Un juez federal se negó el viernes a revocar una ley de la ciudad de Nueva York que exige que las aplicaciones de entrega de alimentos como Uber Eats y DoorDash ofrezcan a los clientes una opción de propina antes de pagar.
El fallo de un juez federal en Manhattan significa que la ordenanza de la ciudad entrará en vigor el lunes.
La nueva ley exige que las aplicaciones de entrega alienten a los clientes a dar propina antes de pagar, con una sugerencia predeterminada de al menos el 10%. Los funcionarios de la ciudad dicen que el cambio es necesario para proteger los ingresos de los trabajadores después de que las propinas se desplomaran cuando entró en vigor una nueva ley de salario mínimo a fines de 2023.
La tarifa mínima de pago por hora para los repartidores basados en aplicaciones requirió que empresas como Uber y DoorDash aumentaran su salario a 21,44 dólares por hora antes de las propinas. Los funcionarios de la ciudad dicen que la política ha aumentado significativamente los ingresos, estimando que aumentó el salario de los repartidores en aproximadamente $1.2 mil millones en total.
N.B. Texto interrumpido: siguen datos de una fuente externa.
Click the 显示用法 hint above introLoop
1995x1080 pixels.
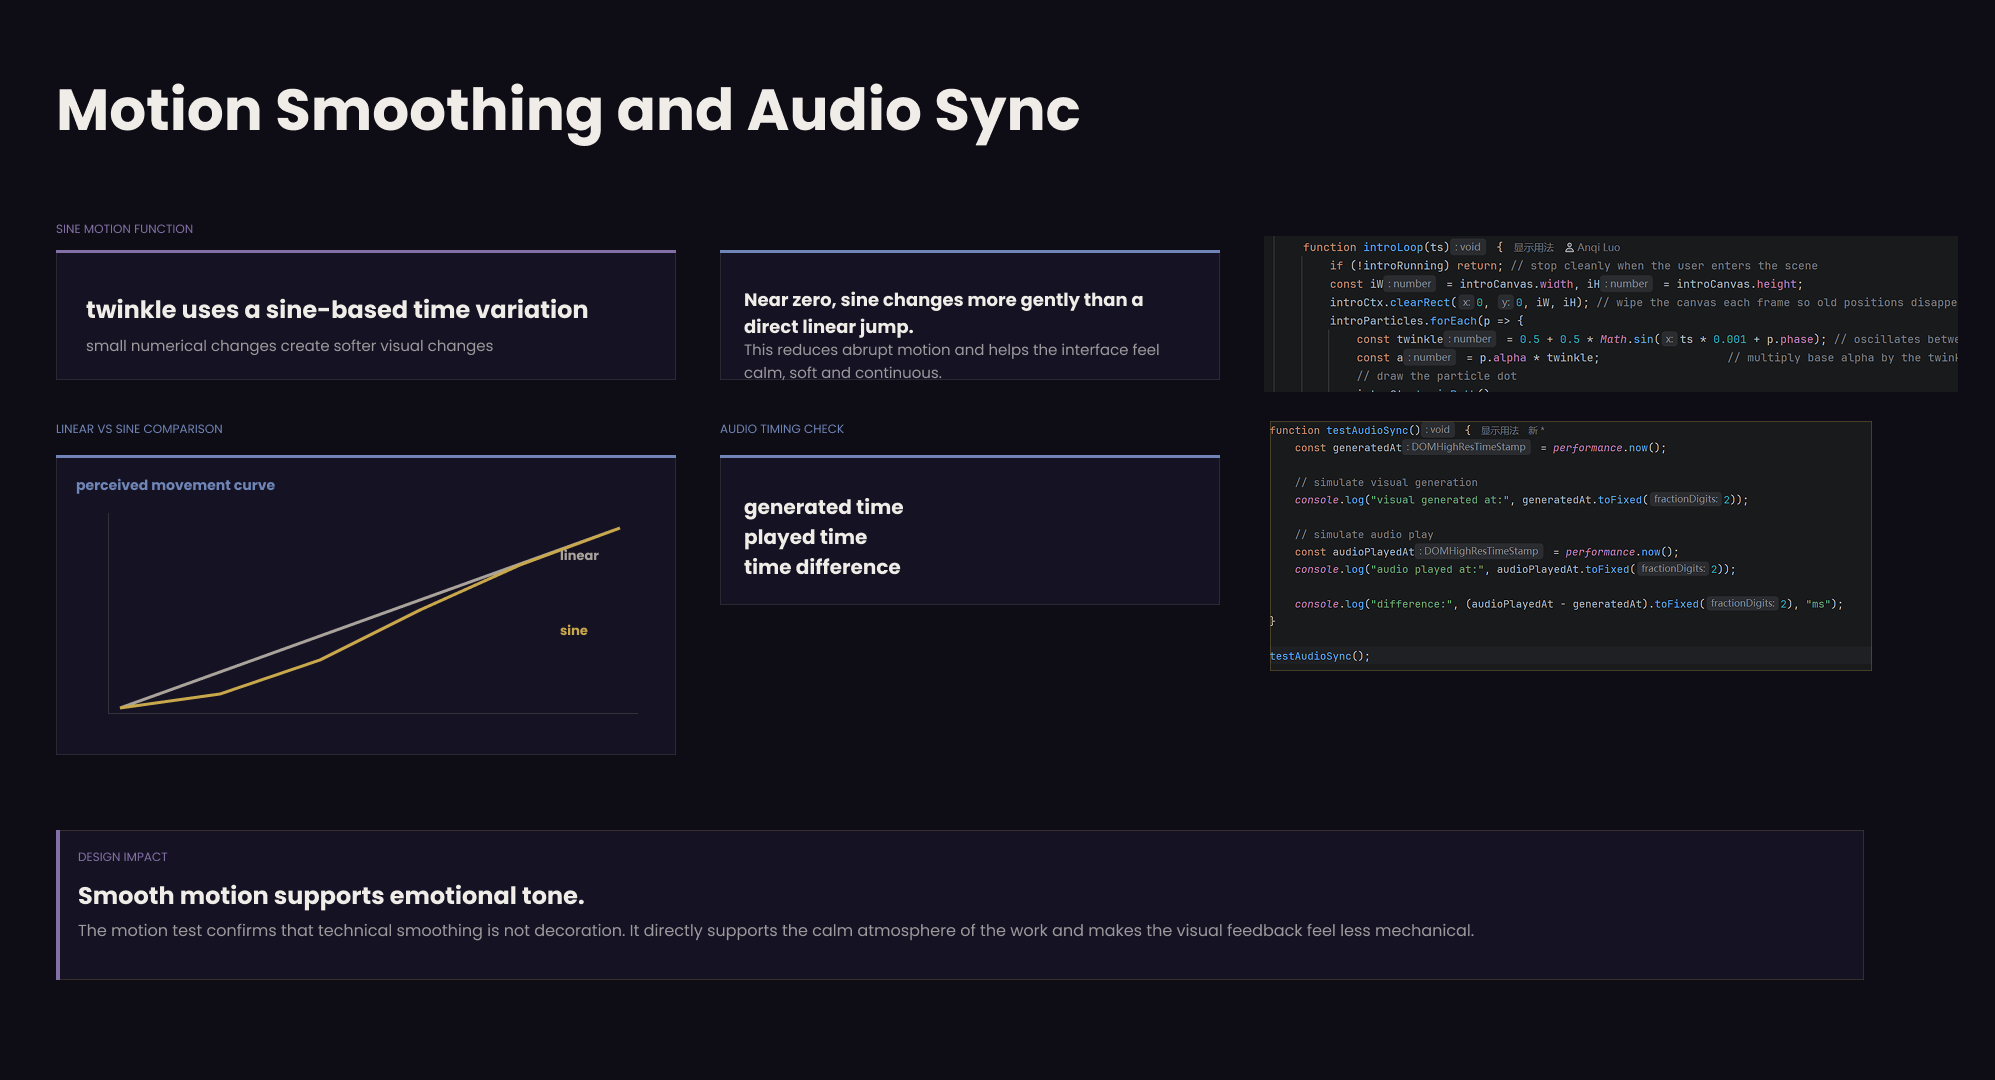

Pero la ley también provocó reacciones negativas de las empresas de entrega, que aumentaron las tarifas y advirtieron que distorsionaría la economía de la entrega basada en aplicaciones.
Los reguladores dijeron que la ley llevó silenciosamente a DoorDash y Uber a cambiar sus sistemas de propinas de maneras que, según la ciudad, acabaron con cientos de millones de dólares en propinas.
Uber y DoorDash dicen que la nueva ley de propinas incentiva efectivamente a los clientes a dar propina por adelantado, socavando la idea tradicional de dar propina como recompensa por un buen servicio.
Los críticos dicen que la propina previa funciona menos como un agradecimiento y más como un requisito para garantizar la entrega, ya que los conductores pueden ver el pago esperado antes de aceptar un pedido y rutinariamente ignoran las tareas con poca o ninguna propina. En la práctica, los clientes que se niegan a dar propina por adelantado corren el riesgo de sufrir grandes retrasos o cancelar sus pedidos.
Esa preocupación está en el centro de la demanda presentada por DoorDash y Uber, que acusan a la ciudad de obligar a las empresas a presionar a los clientes en nombre del gobierno.
Las empresas advierten que el sistema alimenta el resentimiento, provoca fatiga y aumenta los precios, al tiempo que distorsiona las relaciones entre clientes y trabajadores. Los funcionarios de la ciudad responden que las empresas de aplicaciones causaron deliberadamente el problema.
Un informe de enero del Departamento de Protección del Consumidor y de los Trabajadores afirma que DoorDash y Uber rediseñaron sus aplicaciones después de que la ciudad impusiera un salario mínimo a finales de 2023, trasladando las propinas después de la entrega y provocando una caída estimada de 550 millones de dólares en las propinas de los trabajadores.